As he walks through the streets of Paris, Napoleon hears a strange song coming from a small, yet inconspicuous, building. Looking through the window, he sees dozens of men, women and children, lit by candlelight, on the floor of the room. He asks an officer what he is seeing. The officer responds, “They are Jews, mourning the loss of their Temple.” “Who destroyed their building? Let us bring him to justice!” “Sire, the Temple was destroyed 1700 years ago.” “If a people can mourn for so long, surely it will be restored to them.”

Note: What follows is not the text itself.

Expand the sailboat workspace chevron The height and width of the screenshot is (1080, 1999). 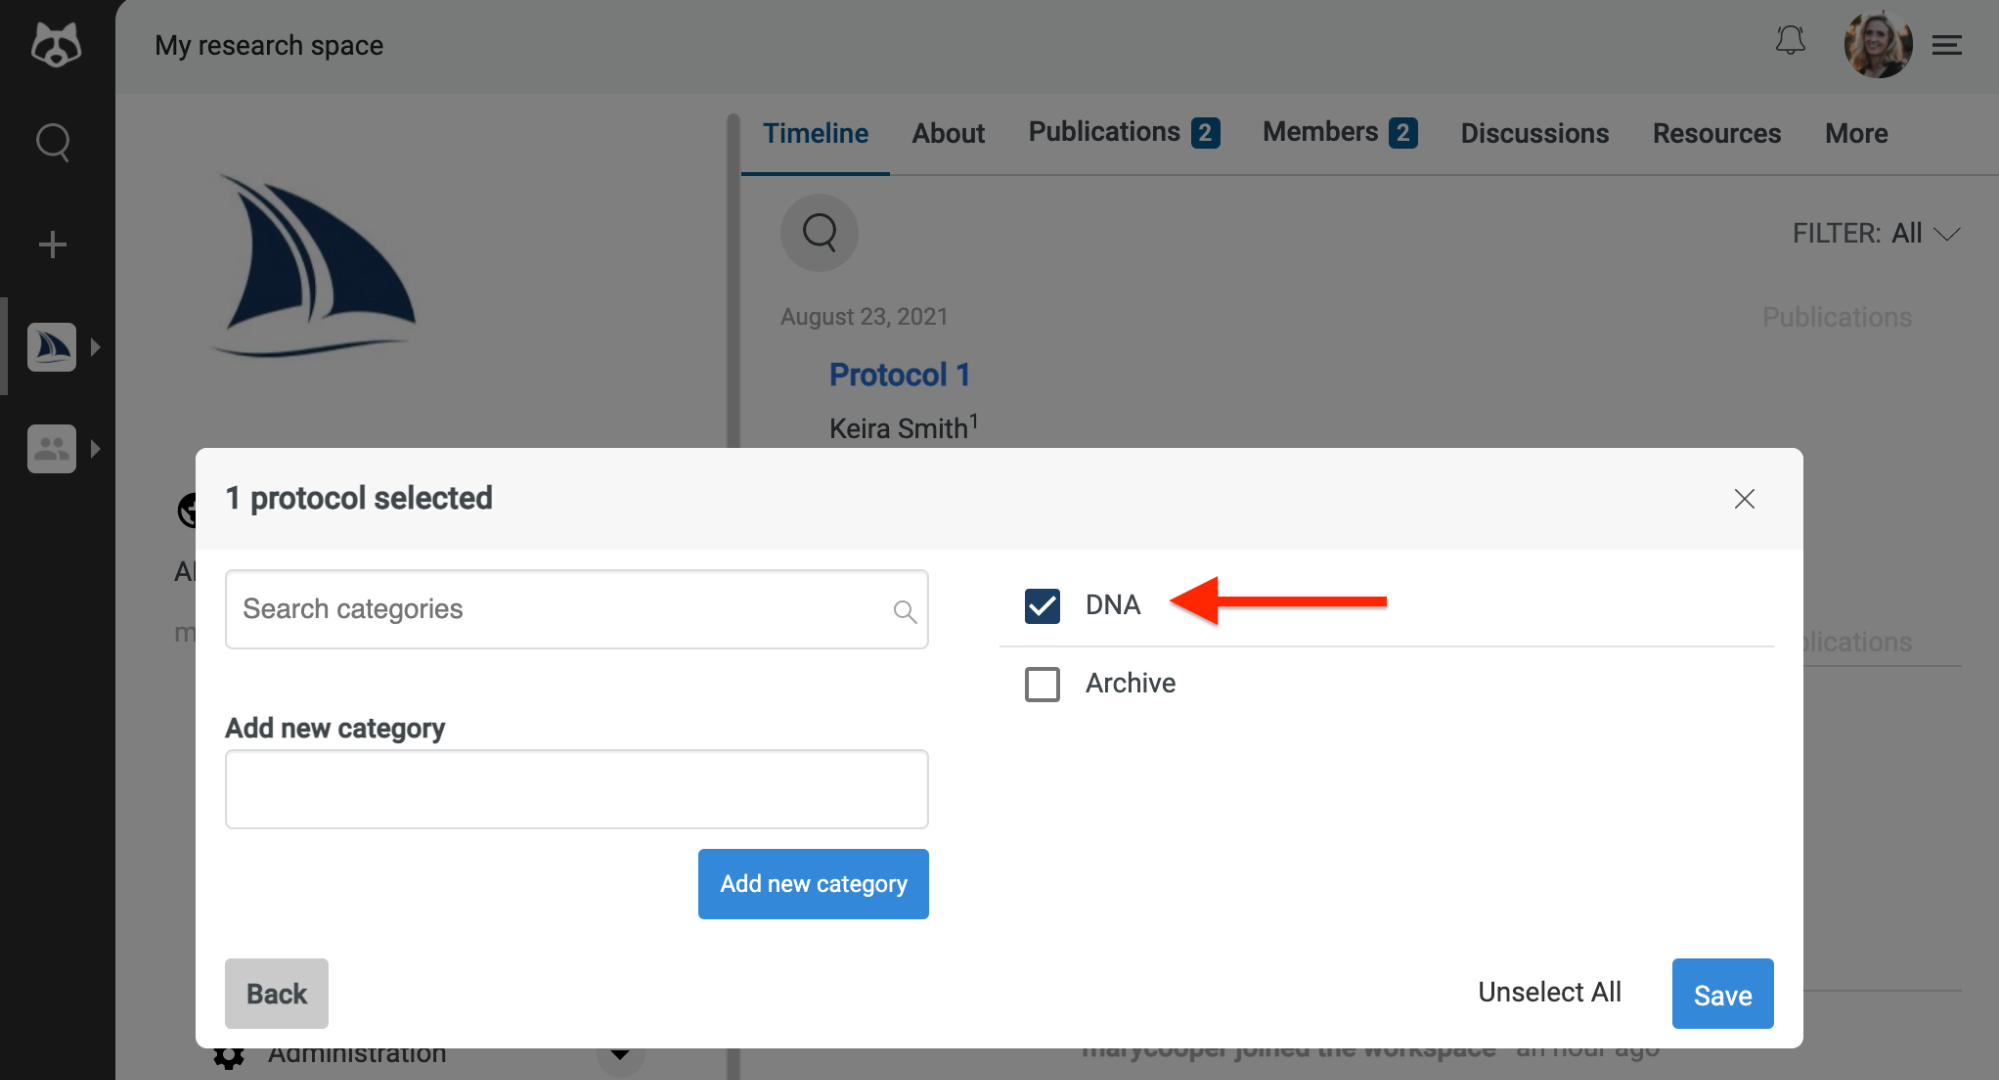(x=96, y=347)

In many ways, the saying echoes the sentiment found in the Scottish New Year’s song “Auld Lang Syne” popularized by Robert Burns in the late-1700s. Beginning “Should auld acquaintance be forgot, and never brought to mind? Should auld acquaintance be forgot, and auld lang syne?” The song is a lament for a world that was sung as we embrace the future of the world that is. A song that embraces the transience of things, while encouraging us to greet the future with open arms. In a year filled with strive, we have learned that things are always changing and that sooner or later “seas between us broad [will roar],” dividing us from the hopes and dreams that we once carried; yet, we cannot focus on these lost hopes, because the future forever beckons. What choice do we have but to answer?

I think that the only way to greet the future is by knowing our past, the long remembered ages of the world that we have trodden together. All of us will be entering the coming year with a history, with pain and wounds. Those wounds can hold us back, but they are also the source from which we can purify our lives. To quote the 20th-century priest Henri Nouwen, “[Our wounds are] like the Grand Canyon—a deep incision in the surface of our existence which has become an inexhaustible source of beauty and self-understanding…. Making one’s own wounds a source of healing, therefore, does not call for a sharing of superficial personal pains but for a constant willingness to see one’s own pain and suffering as rising from the depth of the human condition which all men share.” Nouwen calls upon us to see our wounds, the damage this year has done to us, not as detriments but as a place from which we can grow together. We have not all had the same year, but all of us have been hurt in our own way, and all of us can learn from our wounds to heal each other.

This work can only be done through hospitality, “the shared confession of our basic brokenness and [our] shared hope…. Which allows us to break through the narrowness of our own fears and to open our houses to the stranger.”

Our pains need not be suffered alone; our wounds can be healed together.

As he stares into the smoke-filled sky, a broken man hears a low voice singing softly in the darkness. Shuddering with cold, he is overcome with the tune—mournful, yet beautiful—of the Kol Nidrei: an echo of Divine love and compassion unto the thousandth generation. As he listens, spirit is returned to the man, for even in Auschwitz there is faith that cannot be broken.

2021 will not bring us redemption, the world will remain marred until the end of days. Our wounds are deep, but they can bring us meaning; we are called upon to use them to heal others and, in doing so, heal ourselves. We can and must come together, bound by our wounds, to work towards a better world. We will face setbacks, but what other choice do we have?

As 2020 ends, there is work to be done and pain ahead of us on the road that goes ever on and on. Yet, from this road stretching into the depths of time in both directions, we are joined with the hopes of our ancestors.

This year has been rough, but next year… there will be feasting and dancing in Jerusalem next year.